The rescheduling of the heads of government/state of the 16 nations caused the EAS to be tentatively rescheduled for April, coinciding with Easter. The revised date meant that a change of venue from Phuket to Pattaya was contemplated. The revised date and venue were subsequently confirmed. The venue was to be the Pattaya Exhibition and Conference Hall (PEACH).

It was also announced that India would be represented at the summit by Commerce and Industry Minister Kamal Nath, not its prime minister.

==Cancellation of the summit in 2008 and postponement to 2009==

Pattaya Exhibition and Conference Hall (PEACH), Royal Cliff Bay, Pattaya, viewed from south. See helipad at left of PEACH roof structure, overlooking the Gulf of Thailand.

On 11 April 2009, anti-Thai government protesters smashed their way into the East Asian summit, forcing the Prime Minister of Thailand, Abhisit Vejjajiva, to cancel the meeting and evacuate foreign leaders by helicopter. Officials did not say whether or when the summit would resume.

Following the cancellation, United Nations Secretary-General Ban Ki-moon expressed regret over the incident. Abhisit Vejjajiva later vowed legal action against anti-government protesters "who reduced a showcase Asian summit to a shambles and exposed the nation to international embarrassment".

During the lead up to the summit, there were also several border clashes between Thailand and Cambodia. The summit was said to be used as an opportunity for discussions on the sidelines between the respective nations' leaders.

==Attendance by leaders==
Australian Prime Minister Kevin Rudd was en route to the summit from Australia when he was contacted by the Australian Department of Foreign Affairs and advised to return to Australia. The leaders of China, Japan, and South Korea were airlifted out by their Thai hosts, whilst New Zealand Prime Minister John Key did not make it out of Bangkok airport.

==Rescheduling==
By late-April the Thai government was looking to reschedule the summit to June 2009 in Phuket. There had been earlier reports that Indonesia might seek to host the summit if Thailand could not.
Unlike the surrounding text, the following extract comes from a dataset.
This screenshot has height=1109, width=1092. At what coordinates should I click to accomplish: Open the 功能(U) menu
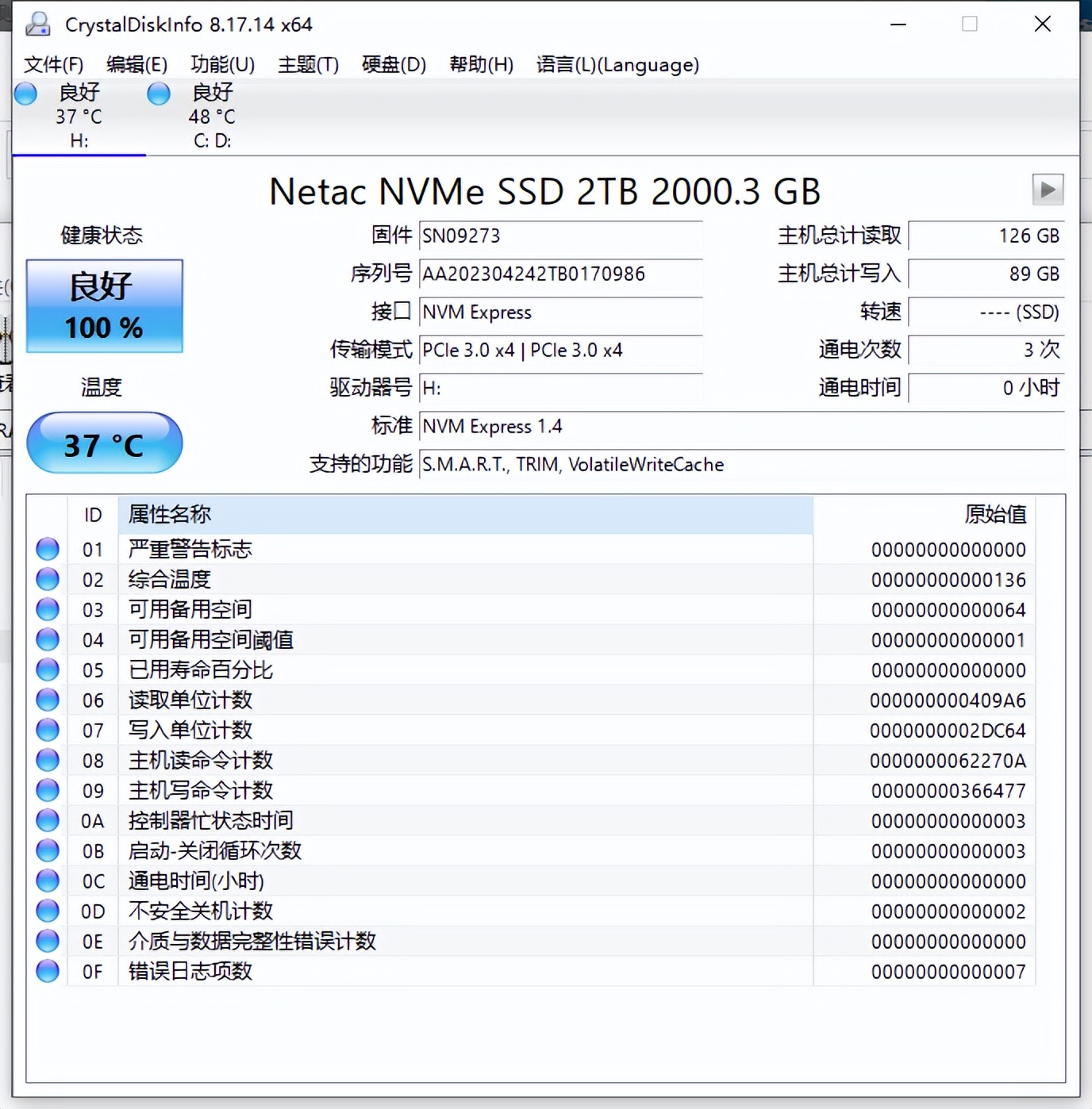222,64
Australian press reports suggested it could be held in Vietnam.

In early-May Thailand proposed, at a senior officials meeting, the dates of 13–14 June in Phuket, with a promise of a five kilometre "no rally zone" around the venue.

This revised date was said to be inconvenient for the leaders of Indonesia, India, and New Zealand.
The summit was subsequently confirmed as having been rescheduled for 25 October 2009 in Phuket, but then was moved again to Cha-am and Hua Hin.

==Outcomes==
The summit adopted two documents. The first was a statement on disaster management. The second related to the re-establishment of Nalanda University by India.

The chairman's statement noted:

21. We acknowledged the importance of regional discussions to examine ways to advance the stability and prosperity of the Asia Pacific region. In this connection, we noted with appreciation the following:
(a) the Philippines’s proposal to invite the heads of other regional fora and organizations in Asia-Pacific to future EAS meetings to discuss measures that will protect the region from future economic and financial crisis and strengthen Asia economic cooperation, including through the possible establishment of an economic community of Asia.
 (b) Japan's new proposal to reinvigorate the discussion towards building, in the long run, an East Asian community based on the principle of openness, transparency and inclusiveness and
functional cooperation.
 (c) Australia's proposal on the Asia Pacific community in which ASEAN will be at its core, will be further discussed at a 1.5 track conference to be organized by Australia in December 2009.

The statement of the ASEAN Plus Three meeting noted that it was "a main vehicle" in building the East Asian Community.